From github.com:CGA1123/example
* branch refs/pull/1/merge -> FETCH_HEAD
# show the commit at the head of refs/pull/1/merge
# notice how it is the merge commit between refs/heads/master and
# refs/pull/1/head (or refs/heads/cga1123/amazing-changes)
#
# this is automatically create by GitHub and also will match the SHA contained
# in the API response for this pull request under the `merge_commit_sha`
$ git show c283af60b6a19f79f4810a19d3280292a7edf50a
commit c283af60b6a19f79f4810a19d3280292a7edf50a
Merge: 48d9899 c2ea60b
Author: Christian Gregg <christian@bissy.io>
Date: Wed Feb 23 23:45:30 2022 +0000
Merge c2ea60b00aec9ac3d979ad8604656f07ecc2b2fc into 48d98993b75161e07436c1a49b92ffdc19afd805
# query the GitHub Pull Requests API for the `merge_commit_sha` attribute.
$ gh api /repos/CGA1123/example/pulls/1 --jq .merge_commit_sha
c283af60b6a19f79f4810a19d3280292a7edf50a
This mechanism is also the reason that GitHub Actions can’t run your build when
there are merge commits, if using the pull_request
event! Makes sense when
you think about it, what is it supposed to run on?
This mechanism is enough if you are merging in changes quickly after having pushed the last commit and no other changes have been pushed to the target branch, it doesn’t help if it has changed though 🙁
If you are working on a repository that is quite busy and this becomes an issue, it might be worth looking into “Merge Queues” to help serialise changes landing on your default branch, ensuring that all changes are being integrated with the latest changes, which will guarantee cache hits once landing on the default branch. There are a number of solutions available and it’s coming native to GitHub soon.
Putting things together
The final step is to actually store the fact that you’ve already run a build (successfully) for a given tree and then check for that key before you run any builds, skipping any expensive operations if you have!
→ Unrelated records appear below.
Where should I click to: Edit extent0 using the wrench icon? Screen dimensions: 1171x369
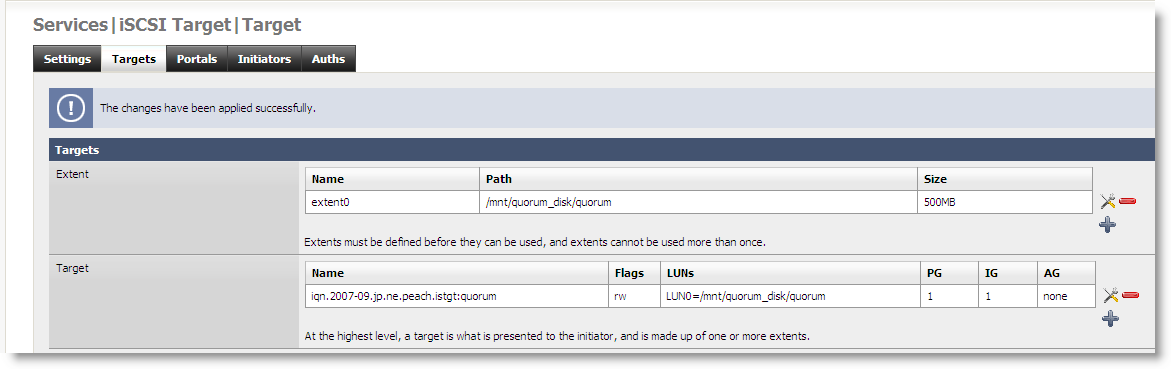1108,202
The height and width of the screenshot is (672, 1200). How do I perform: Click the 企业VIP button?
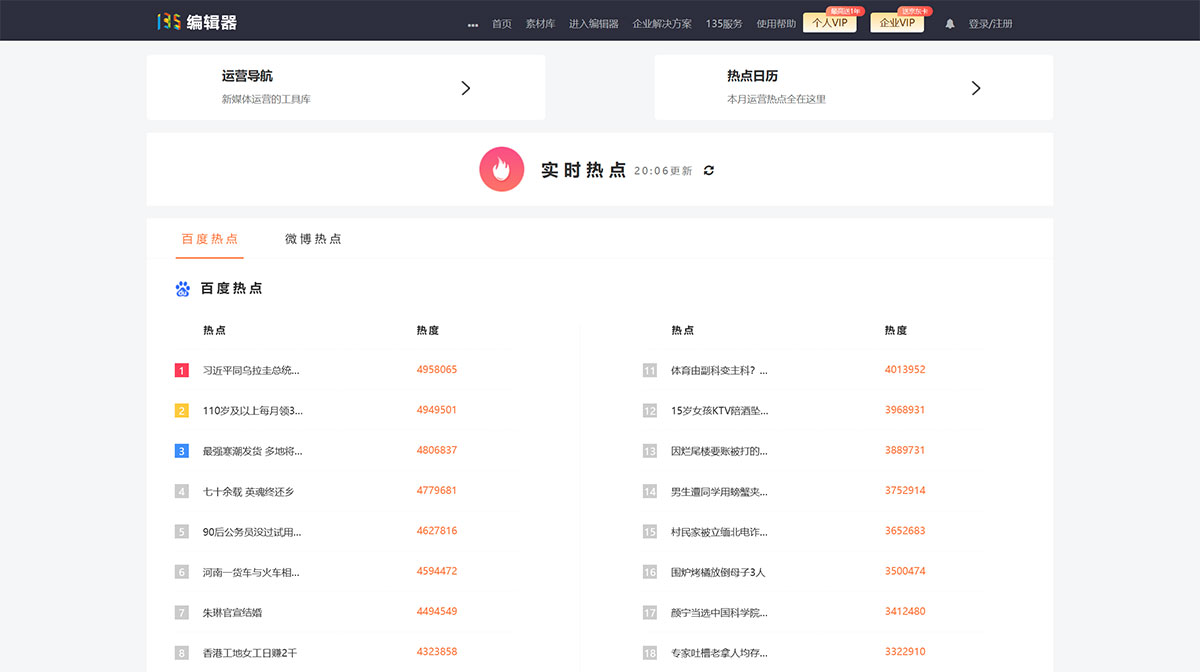pos(897,22)
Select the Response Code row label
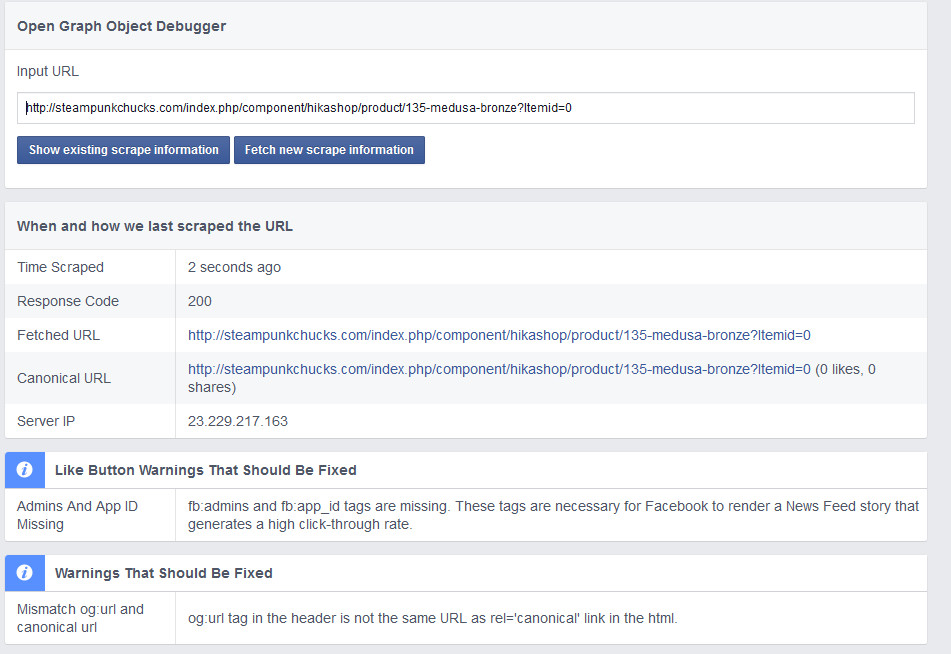The width and height of the screenshot is (951, 654). coord(68,301)
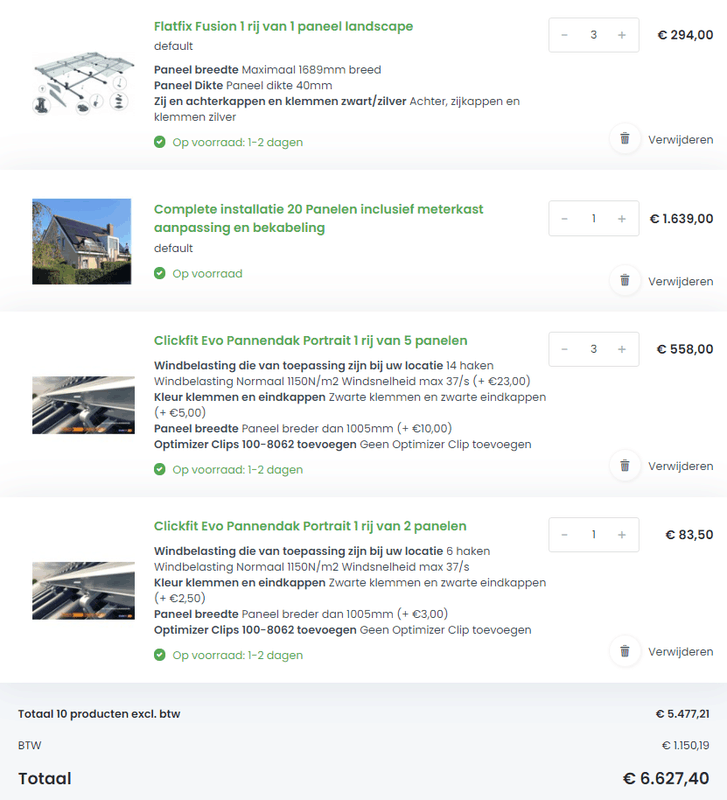
Task: Click the trash icon for Flatfix Fusion
Action: coord(625,139)
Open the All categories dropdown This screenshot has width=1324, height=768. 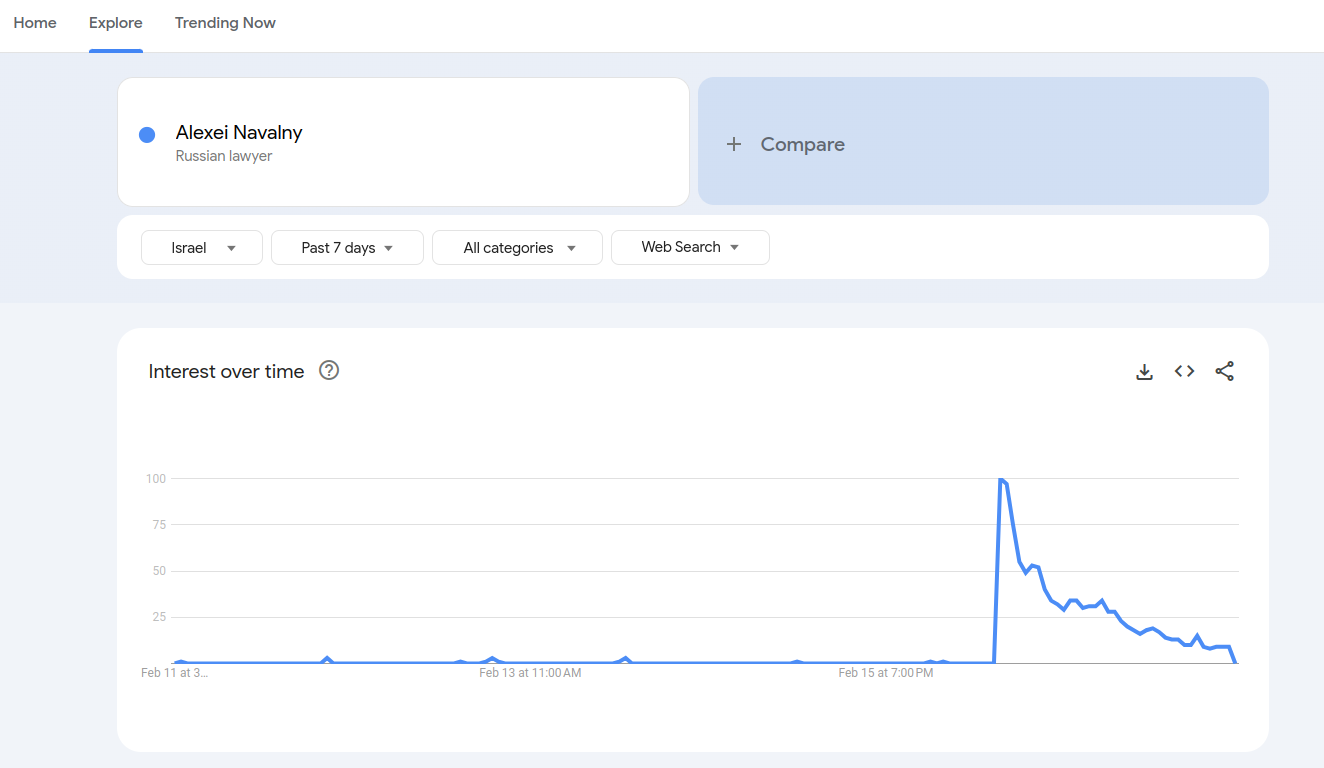pos(517,248)
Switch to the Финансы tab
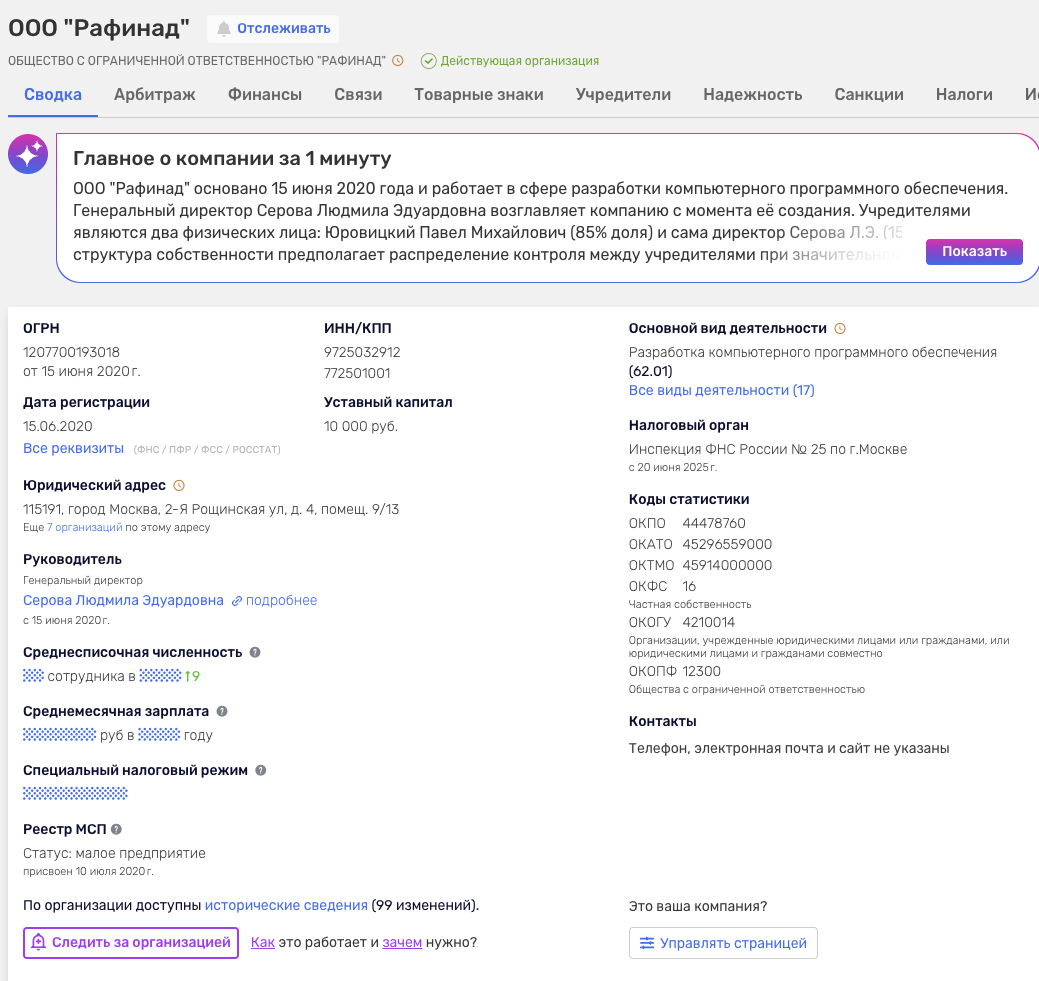The width and height of the screenshot is (1039, 981). pyautogui.click(x=265, y=95)
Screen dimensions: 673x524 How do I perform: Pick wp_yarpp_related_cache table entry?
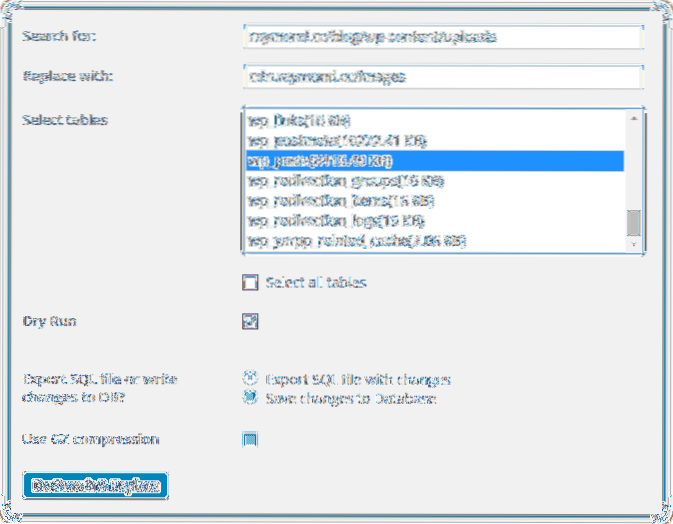coord(356,241)
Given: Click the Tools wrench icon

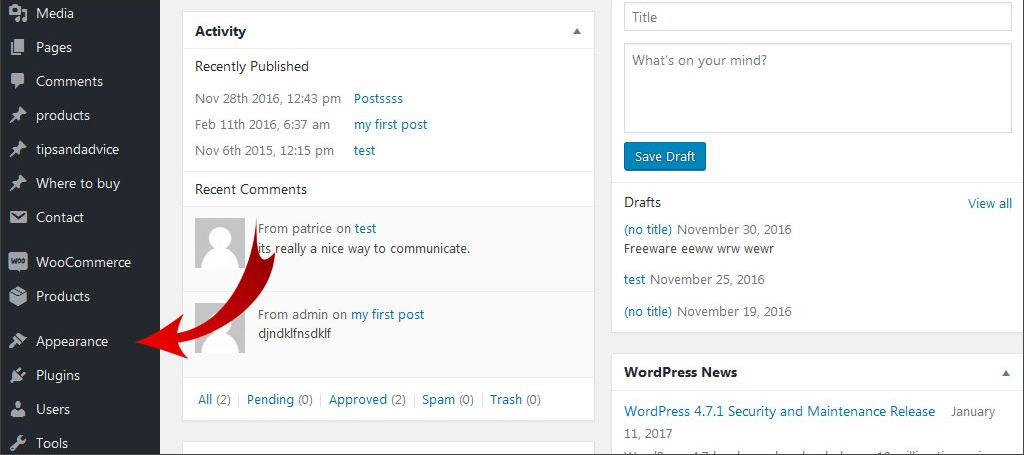Looking at the screenshot, I should pyautogui.click(x=17, y=443).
This assumes that your builds are idempotent and that the steps run during Pull Request builds are the same as those run after having merged. Or, that they are clearly separated, allowing you to skip the parts you’ve already run in PR.
You can store this metadata in some key-value store you have available to you,
using actions/cache
, or potentially using git
itself via tag
objects.
Use the tree
OID as part of the cache key and optionally store some metadata
in the value (potentially some identifier of the current build, for debugging).